The Effect of Vaccination on the Evolution and Population Dynamics of Avian Paramyxovirus-1

Overview

Journal PLoS Pathog

Specialty Microbiology

Date 2010 Apr 28

PMID 20421950

Citations 36

Authors

Yee Ling Chong

Abinash Padhi

Peter J Hudson

Mary Poss

Affiliations

Soon will be listed here.

Abstract

Newcastle Disease Virus (NDV) is a pathogenic strain of avian paramyxovirus (aPMV-1) that is among the most serious of disease threats to the poultry industry worldwide. Viral diversity is high in aPMV-1; eight genotypes are recognized based on phylogenetic reconstruction of gene sequences. Modified live vaccines have been developed to decrease the economic losses caused by this virus. Vaccines derived from avirulent genotype II strains were developed in the 1950s and are in use globally, whereas Australian strains belonging to genotype I were developed as vaccines in the 1970s and are used mainly in Asia. In this study, we evaluated the consequences of attenuated live virus vaccination on the evolution of aPMV-1 genotypes. There was phylogenetic incongruence among trees based on individual genes and complete coding region of 54 full length aPMV-1 genomes, suggesting that recombinant sequences were present in the data set. Subsequently, five recombinant genomes were identified, four of which contained sequences from either genotype I or II. The population history of vaccine-related genotype II strains was distinct from other aPMV-1 genotypes; genotype II emerged in the late 19(th) century and is evolving more slowly than other genotypes, which emerged in the 1960s. Despite vaccination efforts, genotype II viruses have experienced constant population growth to the present. In contrast, other contemporary genotypes showed population declines in the late 1990s.
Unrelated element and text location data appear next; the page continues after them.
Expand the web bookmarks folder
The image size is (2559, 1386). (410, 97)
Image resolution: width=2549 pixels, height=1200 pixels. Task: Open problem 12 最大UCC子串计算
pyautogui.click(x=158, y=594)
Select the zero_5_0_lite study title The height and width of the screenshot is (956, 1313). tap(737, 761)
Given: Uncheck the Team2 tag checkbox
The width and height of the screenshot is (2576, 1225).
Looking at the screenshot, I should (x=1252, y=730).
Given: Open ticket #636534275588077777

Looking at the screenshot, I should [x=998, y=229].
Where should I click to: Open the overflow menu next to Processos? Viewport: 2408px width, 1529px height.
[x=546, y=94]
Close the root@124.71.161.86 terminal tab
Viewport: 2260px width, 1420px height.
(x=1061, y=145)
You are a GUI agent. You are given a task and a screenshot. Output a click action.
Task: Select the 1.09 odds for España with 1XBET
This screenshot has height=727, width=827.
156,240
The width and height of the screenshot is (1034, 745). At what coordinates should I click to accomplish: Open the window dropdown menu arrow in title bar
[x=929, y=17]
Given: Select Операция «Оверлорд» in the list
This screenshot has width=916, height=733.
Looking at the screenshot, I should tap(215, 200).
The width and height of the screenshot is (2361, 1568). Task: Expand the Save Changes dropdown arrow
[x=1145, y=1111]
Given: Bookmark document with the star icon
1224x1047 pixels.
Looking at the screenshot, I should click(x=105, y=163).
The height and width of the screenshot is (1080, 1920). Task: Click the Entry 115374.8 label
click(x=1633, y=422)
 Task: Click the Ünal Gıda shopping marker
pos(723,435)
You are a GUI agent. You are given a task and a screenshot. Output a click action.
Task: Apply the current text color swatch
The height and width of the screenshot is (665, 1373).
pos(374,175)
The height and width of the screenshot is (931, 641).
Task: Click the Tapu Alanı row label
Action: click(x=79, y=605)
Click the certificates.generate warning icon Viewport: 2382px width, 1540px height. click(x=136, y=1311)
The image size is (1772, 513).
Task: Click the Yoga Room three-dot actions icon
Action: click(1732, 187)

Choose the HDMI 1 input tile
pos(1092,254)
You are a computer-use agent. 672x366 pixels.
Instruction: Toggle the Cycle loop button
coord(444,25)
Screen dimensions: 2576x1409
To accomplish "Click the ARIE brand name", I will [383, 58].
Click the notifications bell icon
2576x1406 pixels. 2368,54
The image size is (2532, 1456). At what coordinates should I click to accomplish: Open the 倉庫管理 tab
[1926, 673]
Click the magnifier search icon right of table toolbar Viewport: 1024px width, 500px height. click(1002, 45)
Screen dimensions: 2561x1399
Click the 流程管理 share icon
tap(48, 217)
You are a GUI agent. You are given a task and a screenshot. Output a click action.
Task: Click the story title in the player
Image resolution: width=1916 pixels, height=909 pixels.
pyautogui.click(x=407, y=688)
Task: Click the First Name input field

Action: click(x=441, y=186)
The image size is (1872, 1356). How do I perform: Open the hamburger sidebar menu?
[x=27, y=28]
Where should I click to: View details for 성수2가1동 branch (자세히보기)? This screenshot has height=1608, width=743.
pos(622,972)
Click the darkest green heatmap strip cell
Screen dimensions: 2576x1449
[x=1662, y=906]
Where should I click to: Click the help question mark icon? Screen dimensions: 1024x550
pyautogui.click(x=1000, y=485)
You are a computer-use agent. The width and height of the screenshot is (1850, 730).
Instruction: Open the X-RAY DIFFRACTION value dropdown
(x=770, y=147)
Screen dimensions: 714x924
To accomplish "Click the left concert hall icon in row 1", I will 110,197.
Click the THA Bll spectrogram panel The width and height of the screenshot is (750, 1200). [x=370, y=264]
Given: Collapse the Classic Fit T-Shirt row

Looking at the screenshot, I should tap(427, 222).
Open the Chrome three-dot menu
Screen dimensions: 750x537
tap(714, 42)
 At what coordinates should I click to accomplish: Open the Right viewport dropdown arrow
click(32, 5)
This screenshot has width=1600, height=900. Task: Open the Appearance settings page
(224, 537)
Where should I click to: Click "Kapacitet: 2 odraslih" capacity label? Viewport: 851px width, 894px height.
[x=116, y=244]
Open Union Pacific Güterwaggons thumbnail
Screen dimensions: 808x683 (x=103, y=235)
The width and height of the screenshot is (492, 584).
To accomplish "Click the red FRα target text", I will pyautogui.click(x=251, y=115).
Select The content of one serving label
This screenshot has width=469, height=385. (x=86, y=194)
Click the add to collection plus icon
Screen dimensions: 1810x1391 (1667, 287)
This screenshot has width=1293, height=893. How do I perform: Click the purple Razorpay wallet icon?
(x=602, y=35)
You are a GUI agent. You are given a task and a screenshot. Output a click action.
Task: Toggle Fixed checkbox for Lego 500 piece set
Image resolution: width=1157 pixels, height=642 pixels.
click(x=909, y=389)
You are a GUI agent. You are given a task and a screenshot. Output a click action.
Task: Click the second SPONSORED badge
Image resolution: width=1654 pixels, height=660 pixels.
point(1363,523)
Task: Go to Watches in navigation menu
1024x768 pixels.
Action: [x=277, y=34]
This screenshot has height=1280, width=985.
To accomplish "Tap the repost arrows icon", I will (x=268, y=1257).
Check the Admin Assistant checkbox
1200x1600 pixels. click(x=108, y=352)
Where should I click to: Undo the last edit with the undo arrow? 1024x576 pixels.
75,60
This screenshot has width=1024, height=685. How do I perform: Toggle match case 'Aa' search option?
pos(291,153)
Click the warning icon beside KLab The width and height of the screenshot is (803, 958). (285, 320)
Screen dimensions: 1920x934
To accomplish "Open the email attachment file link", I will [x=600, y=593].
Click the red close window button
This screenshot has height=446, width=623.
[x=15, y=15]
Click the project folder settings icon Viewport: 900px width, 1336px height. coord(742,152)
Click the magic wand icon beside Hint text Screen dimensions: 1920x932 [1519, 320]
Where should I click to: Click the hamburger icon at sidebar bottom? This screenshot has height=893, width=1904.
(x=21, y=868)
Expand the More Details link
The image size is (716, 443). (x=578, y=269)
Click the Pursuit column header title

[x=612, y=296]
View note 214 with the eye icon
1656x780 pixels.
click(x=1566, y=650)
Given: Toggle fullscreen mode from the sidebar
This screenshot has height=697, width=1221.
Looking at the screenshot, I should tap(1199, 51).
Additionally, genotype I and II viruses, which are circulating in the presence of homotypic vaccine pressure, have unique selection profiles compared to nonvaccine-related strains. Collectively, these data show that vaccination with live attenuated viruses has changed the evolution of aPMV-1 by maintaining a large effective population size of a vaccine-related genotype, allowing for coinfection and recombination of vaccine and wild type strains, and by applying unique selective pressures on viral glycoproteins.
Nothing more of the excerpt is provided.